▶ [TASK DIRECTIONS]
Only the lines from the one with "Task: Click the ClusterFirst: text" to the end of the data, both ends included, should be output, exactly as they stand and without pictures.

▶ [EXTRACTED RECORDS]
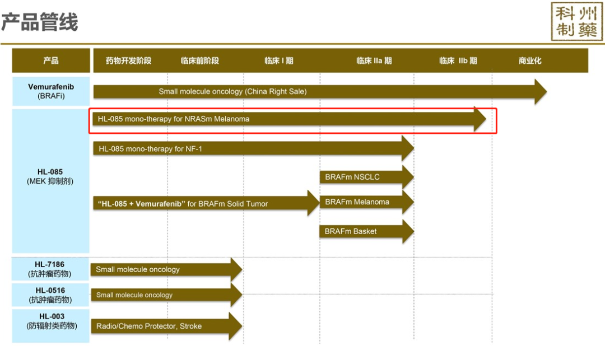605x346 pixels.
Task: Click the HL-0516 product cell
Action: [50, 295]
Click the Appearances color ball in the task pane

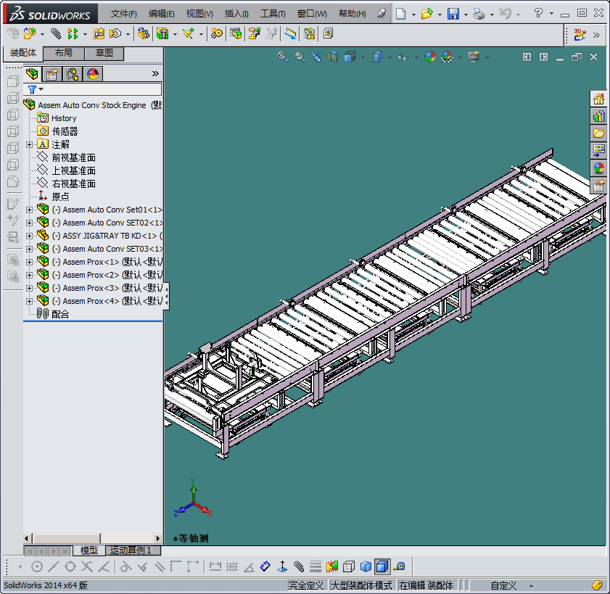tap(598, 168)
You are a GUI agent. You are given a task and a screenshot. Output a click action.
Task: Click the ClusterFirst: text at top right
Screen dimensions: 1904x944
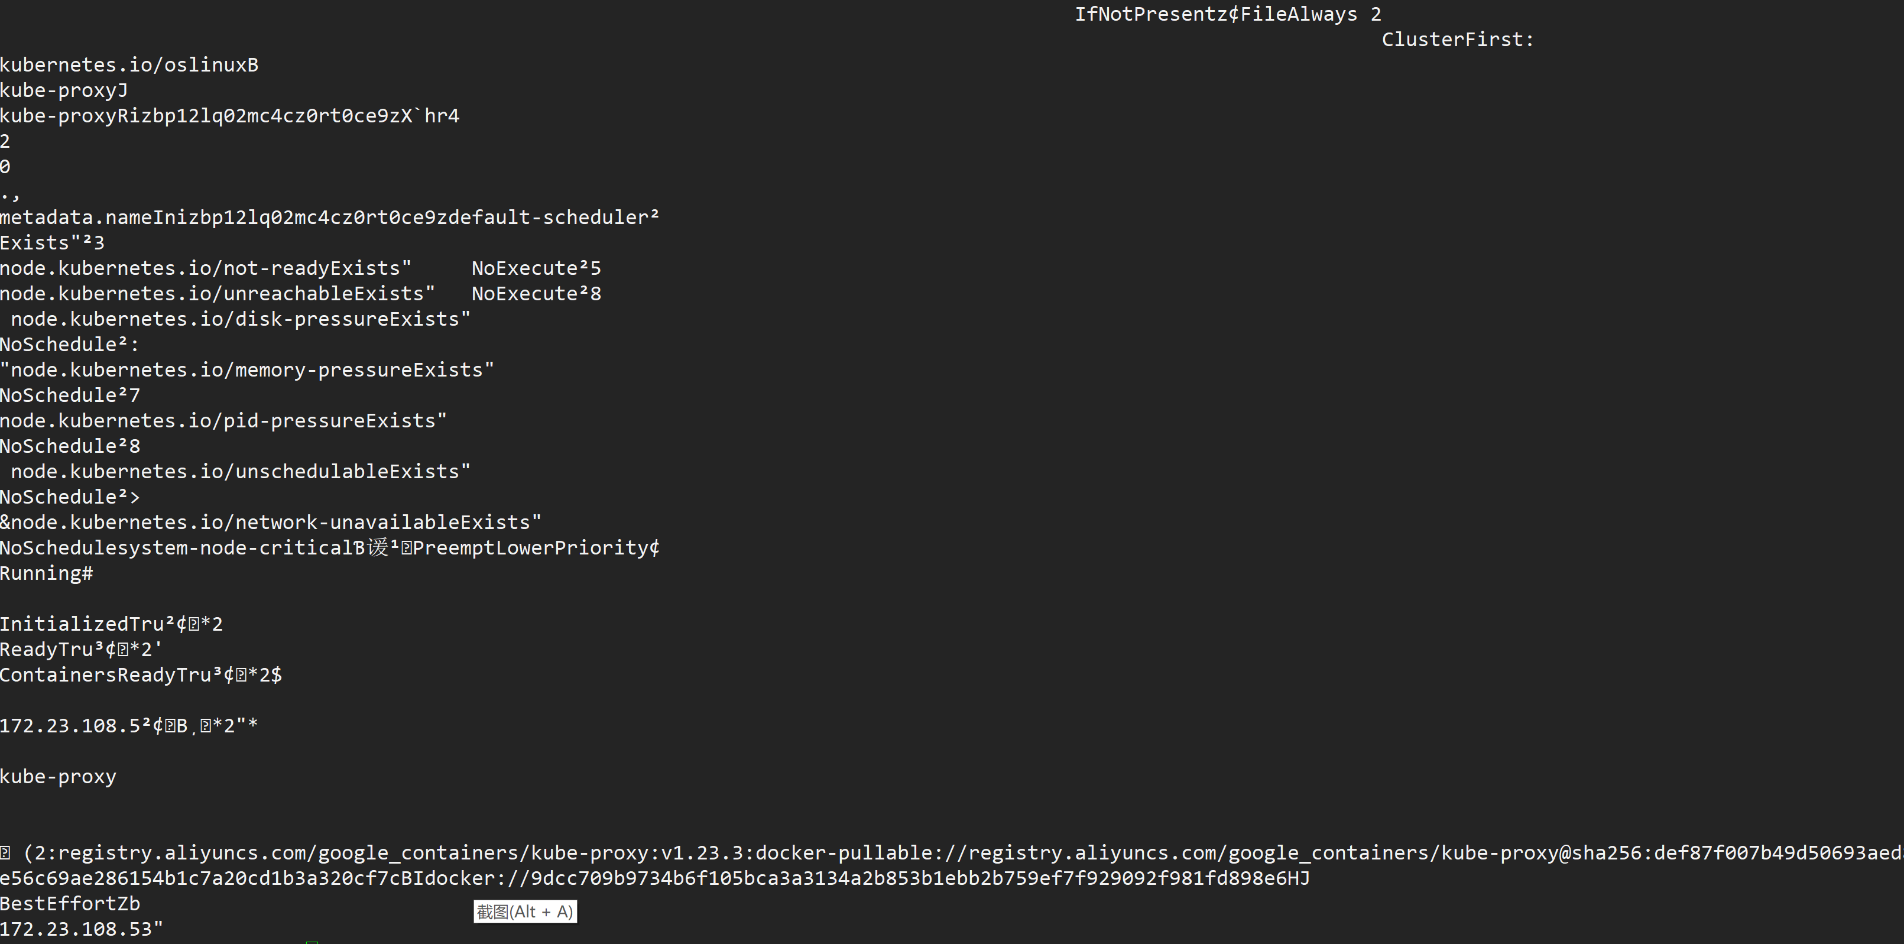click(1457, 40)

▶ [RESPONSE AREA]
Task: Click the ClusterFirst: text at top right
Screen dimensions: 1904x944
click(1457, 40)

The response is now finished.